Perlu dicatat bahwa tanggung jawab kepala unit yang secara langsung mengelola dan memanfaatkan rumah dan tanah, serta badan pengelola, tidaklah tinggi. Bahkan, Peraturan Pemerintah Nomor 151/2017/ND-CP yang merinci sejumlah pasal dalam Undang-Undang tentang Pengelolaan dan Pemanfaatan Barang Milik Negara (BMN) telah muncul melalui implementasi. Sebagai contoh, beberapa materi tentang pengelolaan dan pemanfaatan barang milik negara pada instansi, organisasi, dan unit belum memiliki panduan khusus sebagai dasar implementasi, seperti: Tata cara penyerahan barang milik negara kepada instansi, organisasi, dan unit; kewenangan untuk memutuskan pemeliharaan, perbaikan, dan perekrutan unit yang bertugas mengelola dan mengoperasikan BMN; pemanfaatan BMN pasca pemulihan...
Selain itu, peraturan perundang-undangan yang berlaku saat ini mengenai prosedur penanganan aset publik masih belum memadai, seperti penanganan aset publik dalam kasus penggabungan, peleburan, pemisahan, dan pembubaran. Berdasarkan proses tersebut, instansi yang ditugaskan untuk mengelola dan memanfaatkan aset mengajukan dan menyusun berkas penanganan, tetapi dalam banyak kasus, instansi yang ditugaskan untuk mengelola dan memanfaatkan aset publik tersebut tidak ada lagi karena penggabungan, peleburan, atau pembubaran.

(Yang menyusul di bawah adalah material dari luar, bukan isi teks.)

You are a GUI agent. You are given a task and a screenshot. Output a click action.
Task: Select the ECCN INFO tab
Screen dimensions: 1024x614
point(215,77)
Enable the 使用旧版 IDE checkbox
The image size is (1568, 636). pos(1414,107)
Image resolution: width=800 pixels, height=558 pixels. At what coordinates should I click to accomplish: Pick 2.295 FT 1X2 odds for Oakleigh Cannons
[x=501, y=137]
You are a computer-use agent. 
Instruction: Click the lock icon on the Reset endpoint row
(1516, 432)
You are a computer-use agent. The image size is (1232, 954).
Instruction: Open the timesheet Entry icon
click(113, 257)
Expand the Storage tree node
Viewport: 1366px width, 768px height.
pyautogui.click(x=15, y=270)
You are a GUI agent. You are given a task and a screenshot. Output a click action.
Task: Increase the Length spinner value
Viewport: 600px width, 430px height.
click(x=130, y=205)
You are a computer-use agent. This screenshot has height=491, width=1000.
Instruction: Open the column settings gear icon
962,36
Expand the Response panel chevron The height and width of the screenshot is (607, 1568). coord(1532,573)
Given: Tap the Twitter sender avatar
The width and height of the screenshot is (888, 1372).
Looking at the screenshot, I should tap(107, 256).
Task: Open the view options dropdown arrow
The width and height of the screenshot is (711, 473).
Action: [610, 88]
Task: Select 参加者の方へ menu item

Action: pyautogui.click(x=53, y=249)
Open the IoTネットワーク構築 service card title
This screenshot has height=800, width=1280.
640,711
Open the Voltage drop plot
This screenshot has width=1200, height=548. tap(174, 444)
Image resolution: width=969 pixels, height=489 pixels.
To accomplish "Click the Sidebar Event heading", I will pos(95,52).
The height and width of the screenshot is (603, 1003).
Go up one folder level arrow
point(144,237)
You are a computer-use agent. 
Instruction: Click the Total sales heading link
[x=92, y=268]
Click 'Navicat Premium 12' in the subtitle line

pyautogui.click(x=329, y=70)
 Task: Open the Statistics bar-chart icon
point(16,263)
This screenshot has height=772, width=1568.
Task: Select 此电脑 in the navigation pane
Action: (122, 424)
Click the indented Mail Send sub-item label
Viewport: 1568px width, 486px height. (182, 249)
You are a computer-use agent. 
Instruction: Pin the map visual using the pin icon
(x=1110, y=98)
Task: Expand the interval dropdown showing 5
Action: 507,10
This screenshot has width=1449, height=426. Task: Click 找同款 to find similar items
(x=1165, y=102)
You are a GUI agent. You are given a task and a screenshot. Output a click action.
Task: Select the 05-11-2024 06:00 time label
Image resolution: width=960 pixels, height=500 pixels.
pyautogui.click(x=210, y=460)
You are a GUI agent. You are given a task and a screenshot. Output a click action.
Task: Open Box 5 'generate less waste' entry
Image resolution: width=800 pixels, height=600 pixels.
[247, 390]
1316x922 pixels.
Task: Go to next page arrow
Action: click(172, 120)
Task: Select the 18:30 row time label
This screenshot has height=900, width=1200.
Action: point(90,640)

Khususnya, penggunaan aset publik pada unit layanan publik untuk tujuan bisnis, sewa guna usaha, usaha patungan, dan asosiasi telah menunjukkan banyak kesulitan. Misalnya, pemilihan mitra usaha patungan dan asosiasi berdasarkan kriteria yang ditentukan oleh peraturan yang berlaku sulit dilakukan karena tidak adanya dasar evaluasi dan penilaian untuk setiap kriteria. Lebih lanjut, dalam praktiknya, terdapat sejumlah kasus dalam proses usaha patungan dan asosiasi, yang disebabkan oleh keadaan kahar (force majeure), sehingga pelaksanaannya tidak dapat dilanjutkan dan diusulkan untuk mengakhiri kontrak sebelum batas waktu. Meskipun saat ini belum ada peraturan khusus untuk kasus ini, hal ini menyebabkan kebingungan dalam penanganannya.